We begin by talking about Anna’s Childhood in Moretown, Vermont and how her parents raised her. She mentions that in the last few years she has come to see them less as parental figures and more as individual people. She touches upon how her stable early family life might have something to do with the fact that she has––on both sides of the family––double sets of grandparents due to divorce and that her parents perhaps were conscious of their own upbringing when raising her. She discusses growing up in the small town of Vermont in a house on the side of a mountain and mentioned her father’s many side projects. She talks at length about her high school Latin teacher, with whom she is still in contact. She reflects upon forming close friendships with adults in her community more often than with peers her own age. She discusses her relationship with her sister and her current relationship with her boyfriend, with whom she had gone to school as a child. They reconnected during a road trip to Tennessee to see the solar eclipse two years ago. She discussed their brief break-up because another person indicated his interest and her curiosity about this other person. After this interlude relationship fell apart, and in order to reflect on what had happened, Anna gathered articles and effects of her current boyfriend that remained in her space––journal entries, clothing and other ephemera––and tried, from this collection, to gain new insight into the relationship through these objects and writings.

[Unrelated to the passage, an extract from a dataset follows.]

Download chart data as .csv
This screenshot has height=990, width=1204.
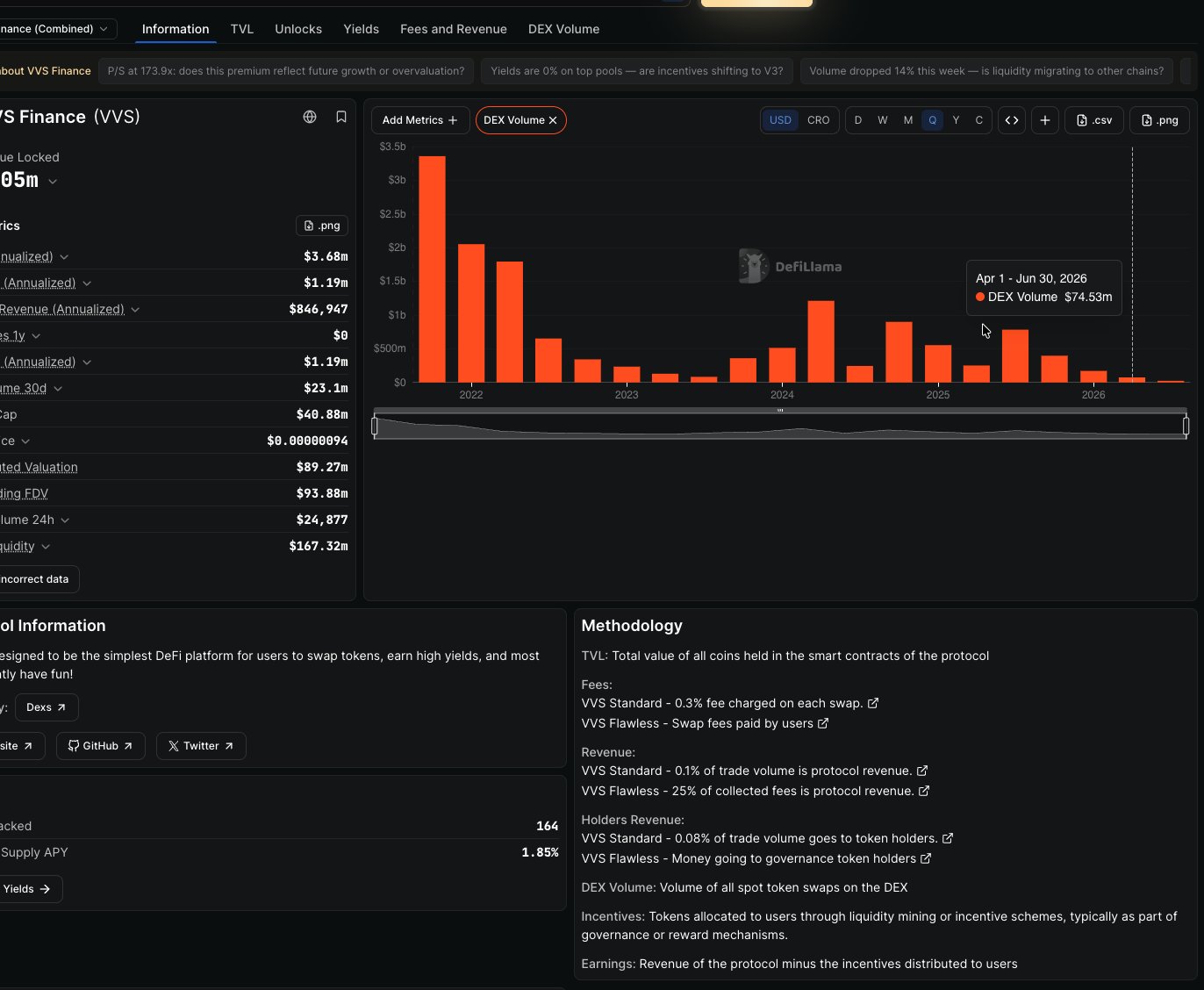pos(1094,120)
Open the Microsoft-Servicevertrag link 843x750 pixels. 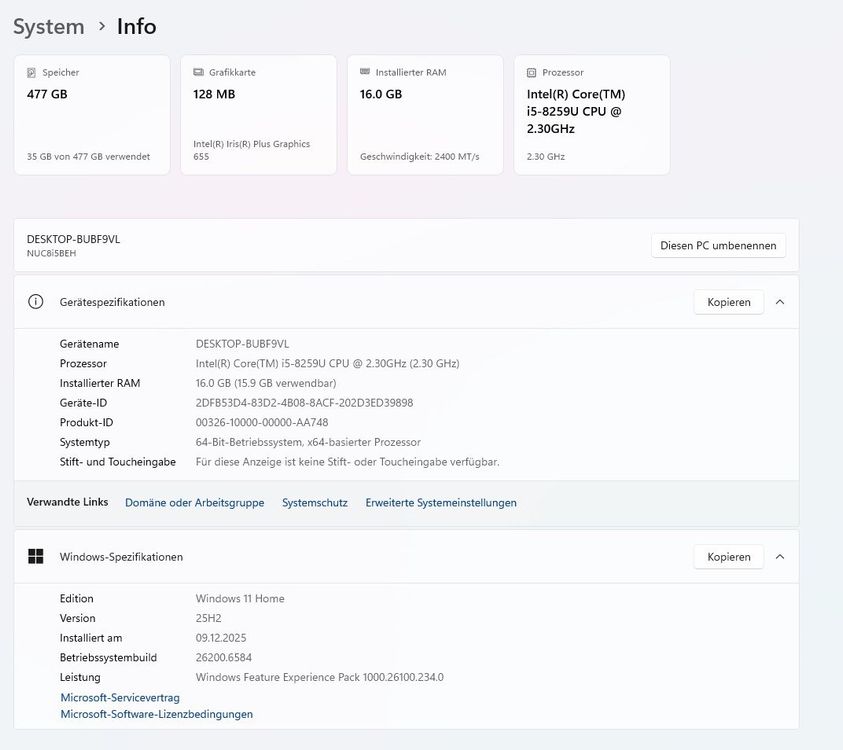pyautogui.click(x=120, y=697)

This may be of interest in the development of a person’s relationship with their parents and other adults in a small community, creative or unconventional ways of processing one’s past, and the effect of previous generations on generations after.
I am an Oral History Summer School participant, and I interviewed my classmate Anna on our third day of class in the kitchen of the guest house in Hudson, where we were both staying, along with two other students. I am a 34 year-old Taiwanese-American woman who grew up, for the most part, in a small city in the Midwest. I now work as a consultant, grant-writer, and producer in NYC. The recorder was balanced somewhat precariously on a cylindrical container of oats.
Oral history is an iterative process. In keeping with oral history values of anti-fixity, interviewees will have an opportunity to add, annotate and reflect upon their lives and interviews in perpetuity. Talking back to the archive is a form of “shared authority.”